++++ Data for analysis

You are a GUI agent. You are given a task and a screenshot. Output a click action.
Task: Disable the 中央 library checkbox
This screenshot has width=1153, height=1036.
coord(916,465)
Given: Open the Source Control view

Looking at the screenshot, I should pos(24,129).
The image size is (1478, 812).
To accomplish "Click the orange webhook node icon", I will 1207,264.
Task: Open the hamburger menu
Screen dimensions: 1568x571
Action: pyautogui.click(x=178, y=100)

++++++++

Exercise details
Could you output exactly the lines from the one containing "This screenshot has width=1153, height=1036." to the end of the entries above, both included, and no others?

Your response
This screenshot has width=1153, height=1036.
coord(916,465)
Given: Open the Source Control view

Looking at the screenshot, I should pos(24,129).
The image size is (1478, 812).
To accomplish "Click the orange webhook node icon", I will 1207,264.
Task: Open the hamburger menu
Screen dimensions: 1568x571
Action: pyautogui.click(x=178, y=100)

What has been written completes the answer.